→ What you are asked to do
Reproduce every one of the following entries word for word, with no changes to any line.

##############################

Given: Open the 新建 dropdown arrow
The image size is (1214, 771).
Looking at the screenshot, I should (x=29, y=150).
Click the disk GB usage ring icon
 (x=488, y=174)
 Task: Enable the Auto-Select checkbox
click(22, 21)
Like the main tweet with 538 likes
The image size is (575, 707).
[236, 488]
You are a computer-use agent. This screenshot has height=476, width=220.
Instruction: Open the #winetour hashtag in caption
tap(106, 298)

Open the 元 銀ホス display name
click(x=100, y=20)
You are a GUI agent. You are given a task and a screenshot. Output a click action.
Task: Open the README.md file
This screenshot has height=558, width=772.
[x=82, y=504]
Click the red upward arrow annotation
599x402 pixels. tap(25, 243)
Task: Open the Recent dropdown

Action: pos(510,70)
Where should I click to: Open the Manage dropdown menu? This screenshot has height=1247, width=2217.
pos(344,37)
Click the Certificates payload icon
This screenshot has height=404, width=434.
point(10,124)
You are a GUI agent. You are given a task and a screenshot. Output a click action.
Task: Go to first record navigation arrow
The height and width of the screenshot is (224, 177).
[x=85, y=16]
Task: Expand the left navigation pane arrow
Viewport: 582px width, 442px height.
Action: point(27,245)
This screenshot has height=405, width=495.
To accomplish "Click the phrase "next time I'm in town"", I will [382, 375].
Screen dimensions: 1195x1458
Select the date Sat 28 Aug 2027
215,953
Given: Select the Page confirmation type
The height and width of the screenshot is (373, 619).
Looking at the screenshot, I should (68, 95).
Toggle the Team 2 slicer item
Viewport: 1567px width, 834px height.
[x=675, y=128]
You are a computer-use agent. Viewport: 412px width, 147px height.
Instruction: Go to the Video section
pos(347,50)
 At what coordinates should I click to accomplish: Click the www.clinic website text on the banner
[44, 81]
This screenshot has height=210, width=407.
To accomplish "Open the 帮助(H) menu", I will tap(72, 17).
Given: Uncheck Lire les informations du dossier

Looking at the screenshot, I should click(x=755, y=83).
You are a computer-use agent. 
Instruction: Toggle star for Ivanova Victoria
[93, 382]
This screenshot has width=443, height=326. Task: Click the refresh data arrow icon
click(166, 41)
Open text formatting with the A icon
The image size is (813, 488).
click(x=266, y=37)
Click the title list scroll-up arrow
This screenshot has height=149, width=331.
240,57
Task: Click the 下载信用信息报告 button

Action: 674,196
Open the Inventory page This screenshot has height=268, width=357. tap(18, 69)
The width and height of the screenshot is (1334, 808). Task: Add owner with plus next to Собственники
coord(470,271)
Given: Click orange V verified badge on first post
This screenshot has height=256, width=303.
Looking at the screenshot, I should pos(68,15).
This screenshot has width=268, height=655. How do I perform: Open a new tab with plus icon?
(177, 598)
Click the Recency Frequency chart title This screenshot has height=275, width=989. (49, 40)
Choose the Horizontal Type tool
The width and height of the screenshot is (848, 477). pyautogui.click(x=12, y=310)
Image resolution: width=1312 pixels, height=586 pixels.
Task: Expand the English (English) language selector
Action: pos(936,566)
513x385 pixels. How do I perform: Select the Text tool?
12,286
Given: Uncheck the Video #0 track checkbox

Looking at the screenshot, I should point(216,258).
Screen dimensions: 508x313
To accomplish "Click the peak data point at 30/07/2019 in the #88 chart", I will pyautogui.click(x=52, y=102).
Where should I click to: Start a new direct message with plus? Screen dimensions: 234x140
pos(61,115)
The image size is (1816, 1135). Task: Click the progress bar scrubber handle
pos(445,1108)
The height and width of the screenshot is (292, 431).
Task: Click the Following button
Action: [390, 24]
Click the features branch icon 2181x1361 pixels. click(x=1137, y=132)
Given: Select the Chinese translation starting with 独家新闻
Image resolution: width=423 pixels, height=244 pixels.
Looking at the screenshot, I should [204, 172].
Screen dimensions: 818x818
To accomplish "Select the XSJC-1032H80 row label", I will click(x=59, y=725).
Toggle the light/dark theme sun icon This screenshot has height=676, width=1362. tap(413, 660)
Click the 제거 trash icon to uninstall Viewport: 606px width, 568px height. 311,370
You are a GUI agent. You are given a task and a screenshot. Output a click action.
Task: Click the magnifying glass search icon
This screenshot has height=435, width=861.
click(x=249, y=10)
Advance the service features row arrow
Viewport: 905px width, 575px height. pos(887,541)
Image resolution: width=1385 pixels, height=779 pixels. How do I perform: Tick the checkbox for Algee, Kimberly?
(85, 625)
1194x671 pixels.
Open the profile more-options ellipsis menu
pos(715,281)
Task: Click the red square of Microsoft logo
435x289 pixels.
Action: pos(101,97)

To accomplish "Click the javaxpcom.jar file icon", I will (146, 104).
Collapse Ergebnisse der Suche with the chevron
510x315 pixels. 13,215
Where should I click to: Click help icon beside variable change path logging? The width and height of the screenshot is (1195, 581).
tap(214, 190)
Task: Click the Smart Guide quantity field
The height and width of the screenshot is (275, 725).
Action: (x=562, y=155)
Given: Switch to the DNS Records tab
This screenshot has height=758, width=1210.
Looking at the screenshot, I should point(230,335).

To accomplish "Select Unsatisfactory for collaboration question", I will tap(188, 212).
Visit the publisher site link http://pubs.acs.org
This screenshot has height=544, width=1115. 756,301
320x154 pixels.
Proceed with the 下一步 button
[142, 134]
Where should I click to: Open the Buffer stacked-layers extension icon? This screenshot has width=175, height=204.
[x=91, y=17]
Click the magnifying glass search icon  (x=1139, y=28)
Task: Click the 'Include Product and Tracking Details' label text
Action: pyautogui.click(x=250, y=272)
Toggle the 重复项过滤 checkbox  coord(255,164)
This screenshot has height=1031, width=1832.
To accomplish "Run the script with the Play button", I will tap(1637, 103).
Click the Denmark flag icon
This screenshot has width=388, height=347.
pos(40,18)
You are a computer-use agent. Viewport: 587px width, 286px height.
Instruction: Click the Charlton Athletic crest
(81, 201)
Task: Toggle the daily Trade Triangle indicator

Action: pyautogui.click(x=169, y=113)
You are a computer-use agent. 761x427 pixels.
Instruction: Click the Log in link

##############################

→ Exercise answer
Given: Open the 新建 dropdown arrow
The image size is (1214, 771).
Looking at the screenshot, I should (x=29, y=150).
Click the disk GB usage ring icon
 (x=488, y=174)
 Task: Enable the Auto-Select checkbox
click(22, 21)
Like the main tweet with 538 likes
The image size is (575, 707).
[236, 488]
You are a computer-use agent. This screenshot has height=476, width=220.
Instruction: Open the #winetour hashtag in caption
tap(106, 298)

Open the 元 銀ホス display name
click(x=100, y=20)
You are a GUI agent. You are given a task and a screenshot. Output a click action.
Task: Open the README.md file
This screenshot has height=558, width=772.
[x=82, y=504]
Click the red upward arrow annotation
599x402 pixels. tap(25, 243)
Task: Open the Recent dropdown

Action: pos(510,70)
Where should I click to: Open the Manage dropdown menu? This screenshot has height=1247, width=2217.
pos(344,37)
Click the Certificates payload icon
This screenshot has height=404, width=434.
point(10,124)
You are a GUI agent. You are given a task and a screenshot. Output a click action.
Task: Go to first record navigation arrow
The height and width of the screenshot is (224, 177).
[x=85, y=16]
Task: Expand the left navigation pane arrow
Viewport: 582px width, 442px height.
Action: point(27,245)
This screenshot has height=405, width=495.
To accomplish "Click the phrase "next time I'm in town"", I will [382, 375].
Screen dimensions: 1195x1458
Select the date Sat 28 Aug 2027
215,953
Given: Select the Page confirmation type
The height and width of the screenshot is (373, 619).
Looking at the screenshot, I should (68, 95).
Toggle the Team 2 slicer item
Viewport: 1567px width, 834px height.
[x=675, y=128]
You are a computer-use agent. Viewport: 412px width, 147px height.
Instruction: Go to the Video section
pos(347,50)
 At what coordinates should I click to accomplish: Click the www.clinic website text on the banner
[44, 81]
This screenshot has height=210, width=407.
To accomplish "Open the 帮助(H) menu", I will tap(72, 17).
Given: Uncheck Lire les informations du dossier

Looking at the screenshot, I should click(x=755, y=83).
You are a computer-use agent. 
Instruction: Toggle star for Ivanova Victoria
[93, 382]
This screenshot has width=443, height=326. Task: Click the refresh data arrow icon
click(166, 41)
Open text formatting with the A icon
The image size is (813, 488).
click(x=266, y=37)
Click the title list scroll-up arrow
This screenshot has height=149, width=331.
240,57
Task: Click the 下载信用信息报告 button

Action: 674,196
Open the Inventory page This screenshot has height=268, width=357. tap(18, 69)
The width and height of the screenshot is (1334, 808). Task: Add owner with plus next to Собственники
coord(470,271)
Given: Click orange V verified badge on first post
This screenshot has height=256, width=303.
Looking at the screenshot, I should pos(68,15).
This screenshot has width=268, height=655. How do I perform: Open a new tab with plus icon?
(177, 598)
Click the Recency Frequency chart title This screenshot has height=275, width=989. (49, 40)
Choose the Horizontal Type tool
The width and height of the screenshot is (848, 477). pyautogui.click(x=12, y=310)
Image resolution: width=1312 pixels, height=586 pixels.
Task: Expand the English (English) language selector
Action: pos(936,566)
513x385 pixels. How do I perform: Select the Text tool?
12,286
Given: Uncheck the Video #0 track checkbox

Looking at the screenshot, I should point(216,258).
Screen dimensions: 508x313
To accomplish "Click the peak data point at 30/07/2019 in the #88 chart", I will pyautogui.click(x=52, y=102).
Where should I click to: Start a new direct message with plus? Screen dimensions: 234x140
pos(61,115)
The image size is (1816, 1135). Task: Click the progress bar scrubber handle
pos(445,1108)
The height and width of the screenshot is (292, 431).
Task: Click the Following button
Action: [390, 24]
Click the features branch icon 2181x1361 pixels. click(x=1137, y=132)
Given: Select the Chinese translation starting with 独家新闻
Image resolution: width=423 pixels, height=244 pixels.
Looking at the screenshot, I should [204, 172].
Screen dimensions: 818x818
To accomplish "Select the XSJC-1032H80 row label", I will click(x=59, y=725).
Toggle the light/dark theme sun icon This screenshot has height=676, width=1362. tap(413, 660)
Click the 제거 trash icon to uninstall Viewport: 606px width, 568px height. 311,370
You are a GUI agent. You are given a task and a screenshot. Output a click action.
Task: Click the magnifying glass search icon
This screenshot has height=435, width=861.
click(x=249, y=10)
Advance the service features row arrow
Viewport: 905px width, 575px height. pos(887,541)
Image resolution: width=1385 pixels, height=779 pixels. How do I perform: Tick the checkbox for Algee, Kimberly?
(85, 625)
1194x671 pixels.
Open the profile more-options ellipsis menu
pos(715,281)
Task: Click the red square of Microsoft logo
435x289 pixels.
Action: pos(101,97)

To accomplish "Click the javaxpcom.jar file icon", I will (146, 104).
Collapse Ergebnisse der Suche with the chevron
510x315 pixels. 13,215
Where should I click to: Click help icon beside variable change path logging? The width and height of the screenshot is (1195, 581).
tap(214, 190)
Task: Click the Smart Guide quantity field
The height and width of the screenshot is (275, 725).
Action: (x=562, y=155)
Given: Switch to the DNS Records tab
This screenshot has height=758, width=1210.
Looking at the screenshot, I should point(230,335).

To accomplish "Select Unsatisfactory for collaboration question", I will tap(188, 212).
Visit the publisher site link http://pubs.acs.org
This screenshot has height=544, width=1115. 756,301
320x154 pixels.
Proceed with the 下一步 button
[142, 134]
Where should I click to: Open the Buffer stacked-layers extension icon? This screenshot has width=175, height=204.
[x=91, y=17]
Click the magnifying glass search icon  (x=1139, y=28)
Task: Click the 'Include Product and Tracking Details' label text
Action: pyautogui.click(x=250, y=272)
Toggle the 重复项过滤 checkbox  coord(255,164)
This screenshot has height=1031, width=1832.
To accomplish "Run the script with the Play button", I will tap(1637, 103).
Click the Denmark flag icon
This screenshot has width=388, height=347.
pos(40,18)
You are a computer-use agent. Viewport: 587px width, 286px height.
Instruction: Click the Charlton Athletic crest
(81, 201)
Task: Toggle the daily Trade Triangle indicator

Action: pyautogui.click(x=169, y=113)
You are a computer-use agent. 761x427 pixels.
Instruction: Click the Log in link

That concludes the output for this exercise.